GIVEN RECORDS:
[start]

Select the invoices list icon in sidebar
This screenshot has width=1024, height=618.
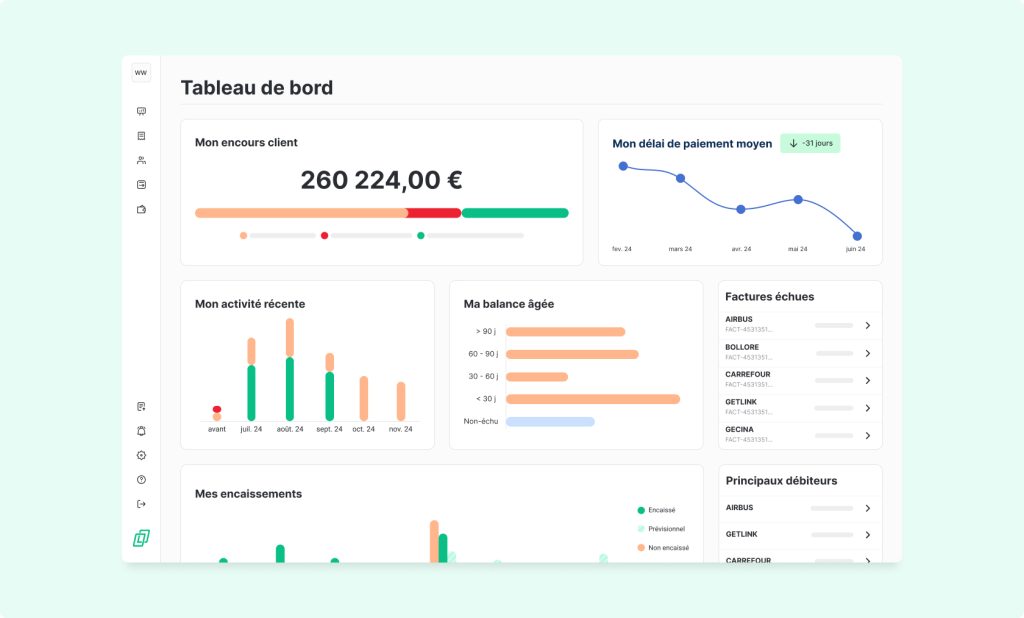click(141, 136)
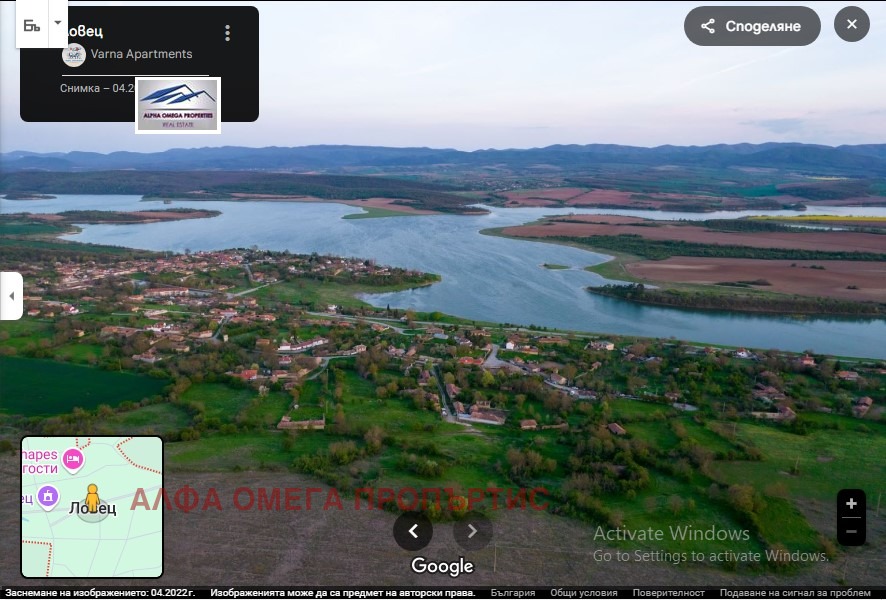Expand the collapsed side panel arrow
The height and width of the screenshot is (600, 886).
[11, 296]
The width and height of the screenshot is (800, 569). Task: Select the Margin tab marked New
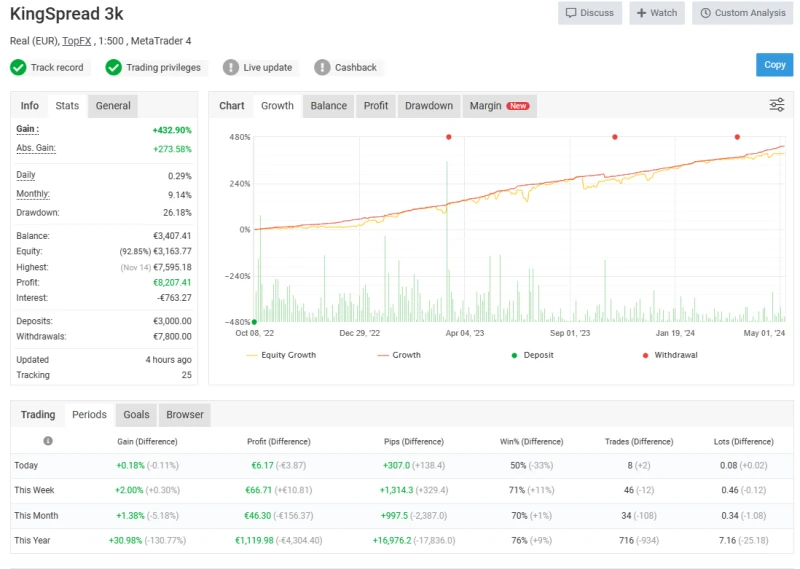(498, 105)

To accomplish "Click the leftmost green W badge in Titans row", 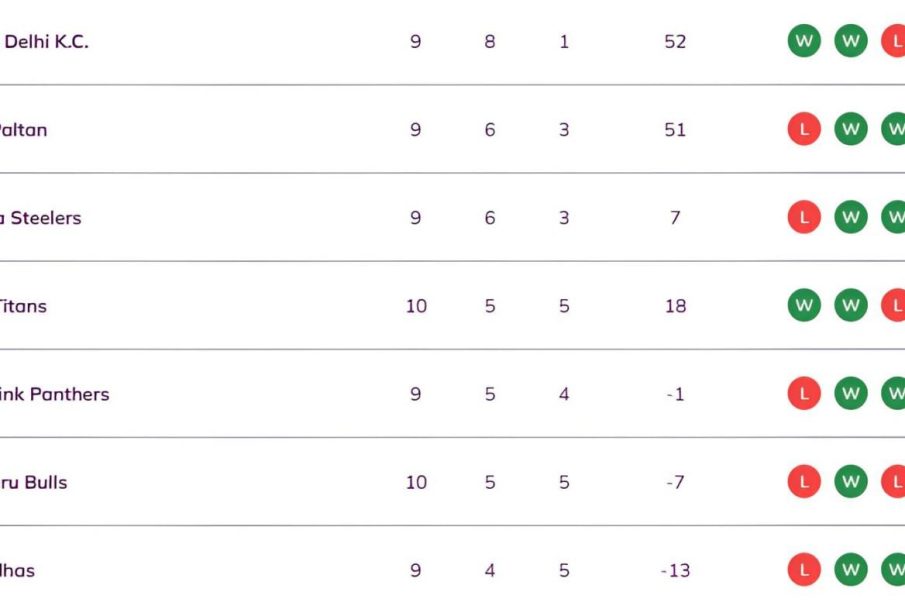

[end]
[start]

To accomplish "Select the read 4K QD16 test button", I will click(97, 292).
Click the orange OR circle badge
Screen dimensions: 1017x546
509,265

[end]

STATED GOAL: Copy out the records word for word, beginning at the line that contains "Select the invoices list icon in sidebar" and stopping after the line that contains "the leftmost green". Leave the pictures out of your answer.

SOLUTION FOR THIS TASK:
Select the invoices list icon in sidebar
This screenshot has width=1024, height=618.
click(141, 136)
Expand the collapsed side panel arrow
The height and width of the screenshot is (600, 886).
[11, 296]
The width and height of the screenshot is (800, 569). Task: Select the Margin tab marked New
(498, 105)

To accomplish "Click the leftmost green W badge in Titans row", 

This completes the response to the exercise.